_DATA PROVIDED_:
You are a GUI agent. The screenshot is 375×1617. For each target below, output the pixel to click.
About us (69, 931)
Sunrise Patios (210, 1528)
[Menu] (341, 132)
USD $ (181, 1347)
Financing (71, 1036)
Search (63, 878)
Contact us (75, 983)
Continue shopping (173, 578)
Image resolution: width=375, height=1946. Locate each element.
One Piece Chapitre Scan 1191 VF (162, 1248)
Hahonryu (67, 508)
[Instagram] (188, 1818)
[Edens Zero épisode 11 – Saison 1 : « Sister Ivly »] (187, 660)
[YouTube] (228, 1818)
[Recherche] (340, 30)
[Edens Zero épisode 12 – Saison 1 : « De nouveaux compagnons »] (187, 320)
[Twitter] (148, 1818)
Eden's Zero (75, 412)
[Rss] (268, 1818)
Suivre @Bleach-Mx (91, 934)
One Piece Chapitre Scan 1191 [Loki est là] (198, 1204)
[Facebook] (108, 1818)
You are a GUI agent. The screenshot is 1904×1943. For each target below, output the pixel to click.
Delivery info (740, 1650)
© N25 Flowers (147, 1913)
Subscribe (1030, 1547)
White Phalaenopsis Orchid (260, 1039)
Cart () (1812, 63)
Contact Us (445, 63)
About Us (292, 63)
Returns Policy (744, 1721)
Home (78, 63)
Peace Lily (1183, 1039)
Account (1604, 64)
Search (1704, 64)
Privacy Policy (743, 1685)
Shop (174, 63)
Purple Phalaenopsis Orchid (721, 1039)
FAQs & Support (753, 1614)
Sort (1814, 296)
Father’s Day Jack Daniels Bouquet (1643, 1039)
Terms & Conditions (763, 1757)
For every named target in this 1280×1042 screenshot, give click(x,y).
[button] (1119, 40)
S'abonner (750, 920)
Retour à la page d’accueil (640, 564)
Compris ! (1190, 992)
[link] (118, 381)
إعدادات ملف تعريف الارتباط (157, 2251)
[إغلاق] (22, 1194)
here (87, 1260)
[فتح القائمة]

_TASK GOAL_: Copy the records above exactly, beginning at the line that contains "[Twitter] (148, 1818)" and stopping after the line that contains "Subscribe (1030, 1547)".

_REPLY TO THE TASK_:
[Twitter] (148, 1818)
Eden's Zero (75, 412)
[Rss] (268, 1818)
Suivre @Bleach-Mx (91, 934)
One Piece Chapitre Scan 1191 [Loki est là] (198, 1204)
[Facebook] (108, 1818)
You are a GUI agent. The screenshot is 1904×1943. For each target below, output the pixel to click.
Delivery info (740, 1650)
© N25 Flowers (147, 1913)
Subscribe (1030, 1547)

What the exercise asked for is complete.